OPIS PROBLEMU: Powtórz słowo w słowo fragment relacji z meczu Skawinki z Zatorzanką, zaczynając od słów "Skawinka Skawina –" i kończąc na słowach "- Miętka, Szewczyk.".

Facebook
kontakt
logo
Strona główna > Piłka nożna > Archiwum > 2009/2010 > Małopolska > Juniorzy starsi > Liga Małopolska
30 goli Szewczyka, ale wygrała Skawinka

Skawinka Skawina – Zatorzanka Zator 4-2 (4-0)

1-0 Czara 3
2-0 Gałuszka 24
3-0 Grabowski 38
4-0 R. Piszczek 41
4-1 Szewczyk 76
4-2 Miętka 83

Sędziował Rafał Wiewiór.

SKAWINKA: Hartabus (60 Wacławik) – Konik, Morawa, Gałuszka, Ignacok (80 Sałek) – Ignyś, R. Piszczek (89 M. Krasuski), N. Piszczek (75 Sekuła), Grabowski (70 Mrowiec) – Czara, Nazim (65 Pochłopień).
ZATORZANKA: Kowalik - Zemła, Pindel (46 Brzeźniak), Kuzia, Nykiel - Wolanin (68 Szczepanek), Chodacki (46 Kukiełka), Kasperek, Kornaś - Miętka, Szewczyk.

W zespole Skawinki wystąpiło aż sześciu juniorów młodszych (zadebiutował Mateusz Krasuski), w Zatorzance zabrakło lidera środka pola - Marcina Szymonika.

Dane wskazywania tekstu i elementów
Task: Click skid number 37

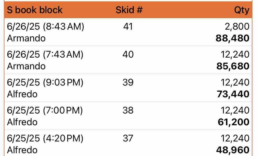Action: tap(128, 138)
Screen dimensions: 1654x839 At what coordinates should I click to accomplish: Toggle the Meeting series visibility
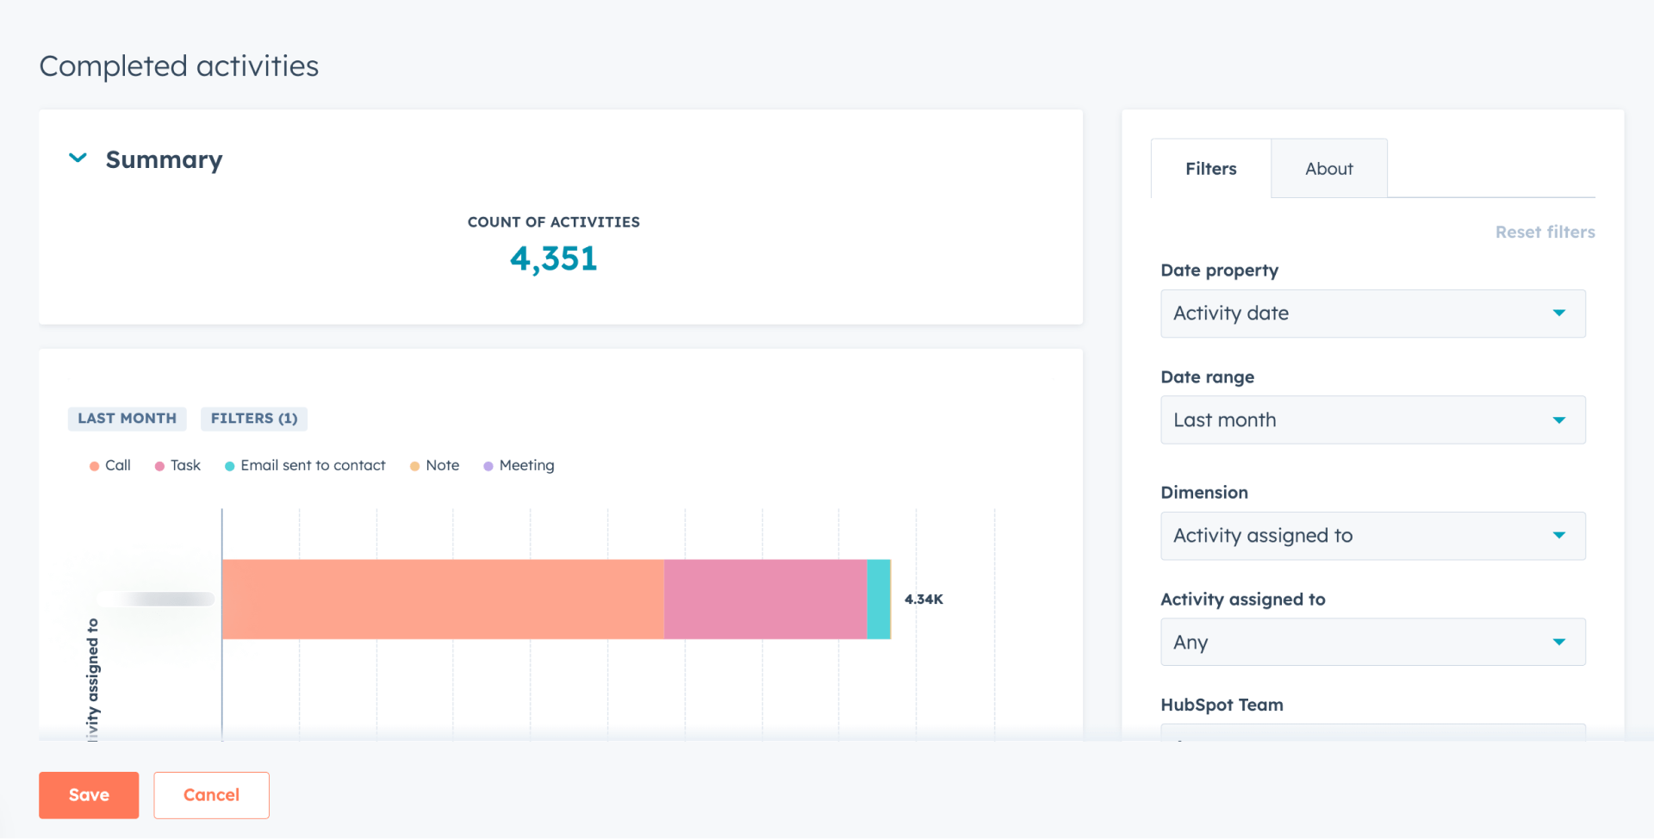tap(518, 465)
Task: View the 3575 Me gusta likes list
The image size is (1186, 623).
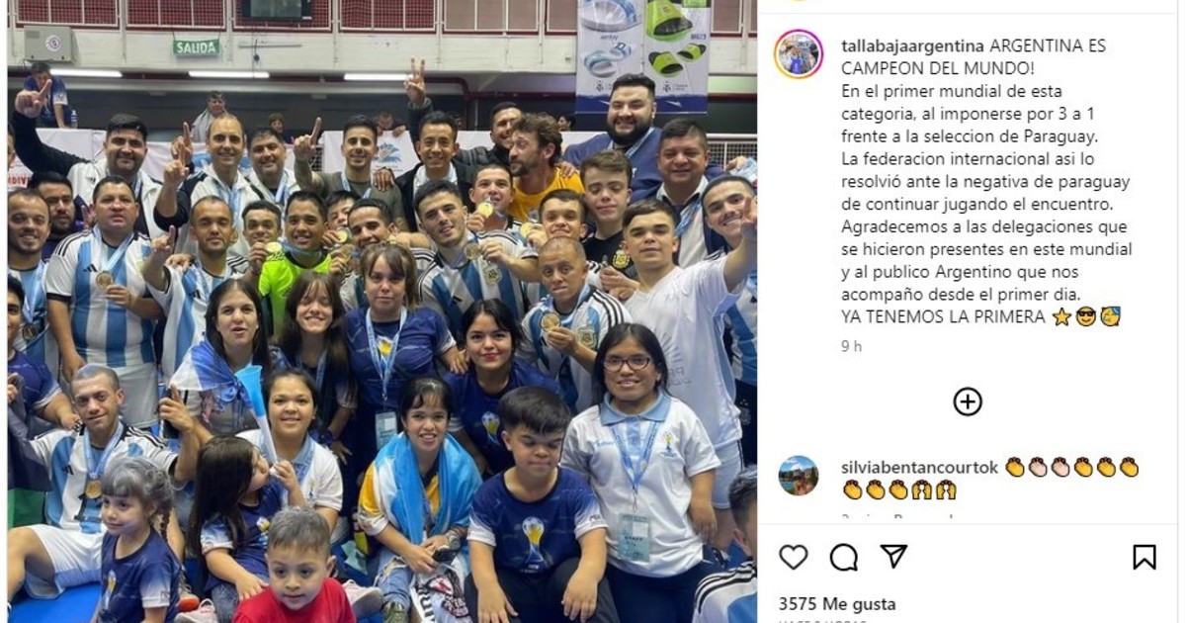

WYNIK ĆWICZENIA:
Skawinka Skawina – Zatorzanka Zator 4-2 (4-0)

1-0 Czara 3
2-0 Gałuszka 24
3-0 Grabowski 38
4-0 R. Piszczek 41
4-1 Szewczyk 76
4-2 Miętka 83

Sędziował Rafał Wiewiór.

SKAWINKA: Hartabus (60 Wacławik) – Konik, Morawa, Gałuszka, Ignacok (80 Sałek) – Ignyś, R. Piszczek (89 M. Krasuski), N. Piszczek (75 Sekuła), Grabowski (70 Mrowiec) – Czara, Nazim (65 Pochłopień).
ZATORZANKA: Kowalik - Zemła, Pindel (46 Brzeźniak), Kuzia, Nykiel - Wolanin (68 Szczepanek), Chodacki (46 Kukiełka), Kasperek, Kornaś - Miętka, Szewczyk.